Monday, April 29, 2019

New Study Suggests ADHD Steers Children To An Unhealthy Diet, Not The Other Way Around

To be taken with a grain of dietary recall data, but a new study, Children's Attention-Deficit/Hyperactivity Disorder Symptoms Predict Lower Diet Quality but Not Vice Versa: Results from Bidirectional Analyses in a Population-Based Cohort, found that an ADHD diagnosis led children to a less healthy diet, whereas less healthy diets did not lead children to ADHD.

The study was conducted in the Netherlands and it followed 3,680 children starting at age 6 and then ending when they reached the age of 10.

Put plainly, though more ADHD symptoms at age 6 were associated with less healthy diets at age 8, diet quality at age 8 was not associated with ADHD symptoms at age 10.

There are a number of proposed pathways to help explain how ADHD might affect diet quality. ADHD and its impulsivity may increase the risk of binge eating or loss of control eating, and the impact of ADHD on neurotransmitters may affect hunger and fullness.

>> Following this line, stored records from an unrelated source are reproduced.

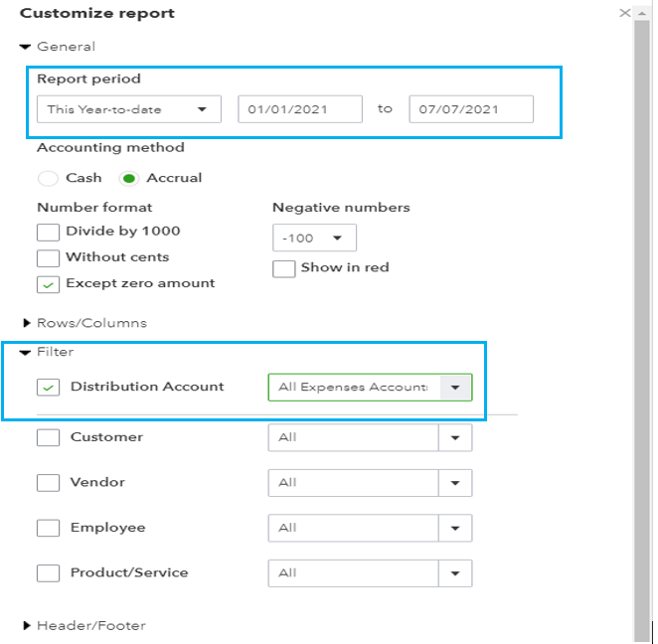Open the report period dropdown
This screenshot has height=644, width=658.
click(x=128, y=109)
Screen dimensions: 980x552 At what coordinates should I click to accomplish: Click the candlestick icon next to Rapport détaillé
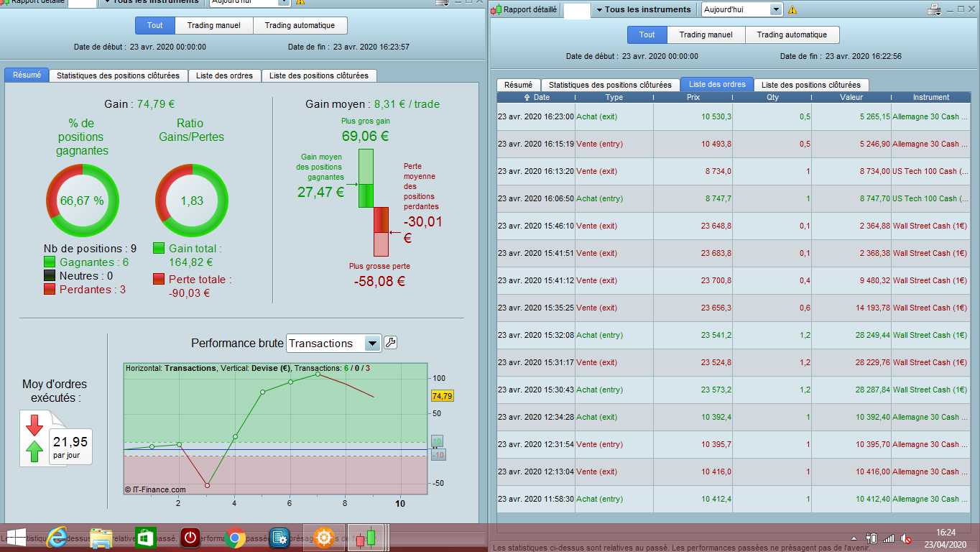pos(496,10)
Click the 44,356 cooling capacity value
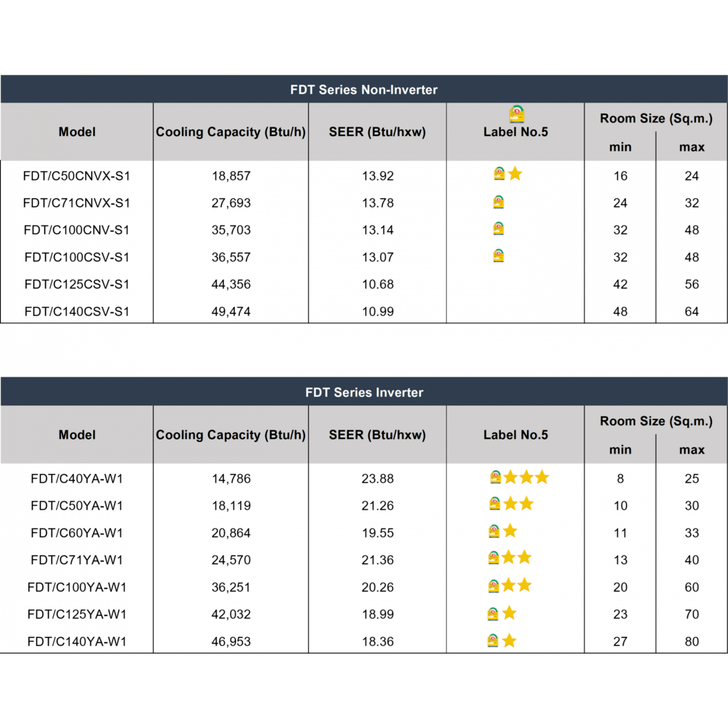The width and height of the screenshot is (728, 728). (x=231, y=284)
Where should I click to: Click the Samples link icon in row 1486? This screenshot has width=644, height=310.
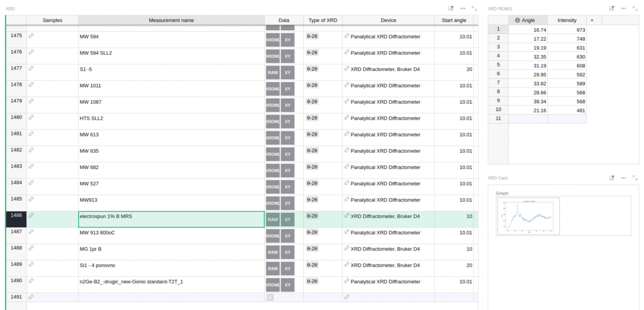coord(31,216)
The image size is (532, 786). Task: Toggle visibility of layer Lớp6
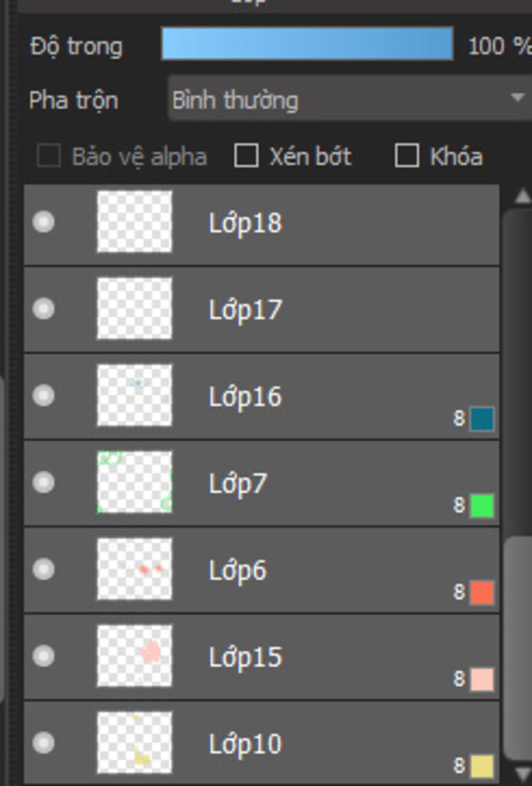pos(44,569)
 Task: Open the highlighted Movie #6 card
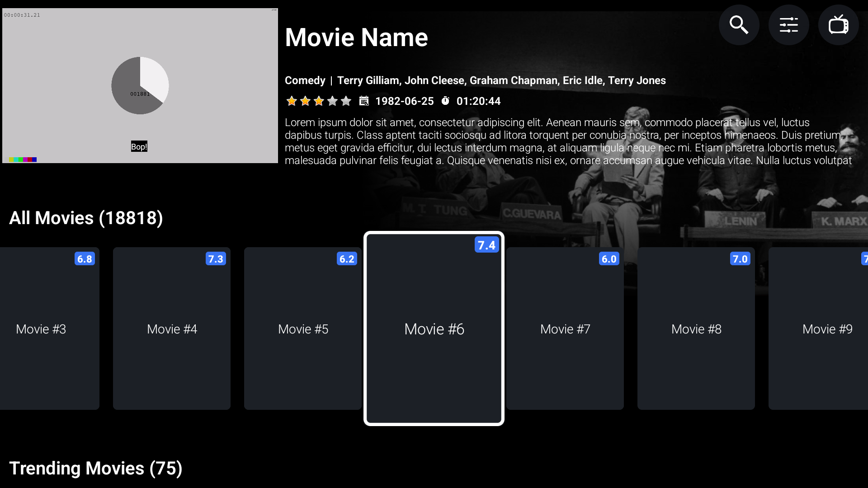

It's also possible that some parents of children with ADHD may offer foods their children prefer in order to decrease risk of conflict and/or reward desired behaviour.

Clearly more research on this would be welcome.

Saturday, April 27, 2019

Saturday Stories: Freds, Sexism in Science, and Anti-Vaxx Marriage

Danielle Kosecki, in Medium, with her defense of Freds (less serious cyclists, and disclosure, I am one).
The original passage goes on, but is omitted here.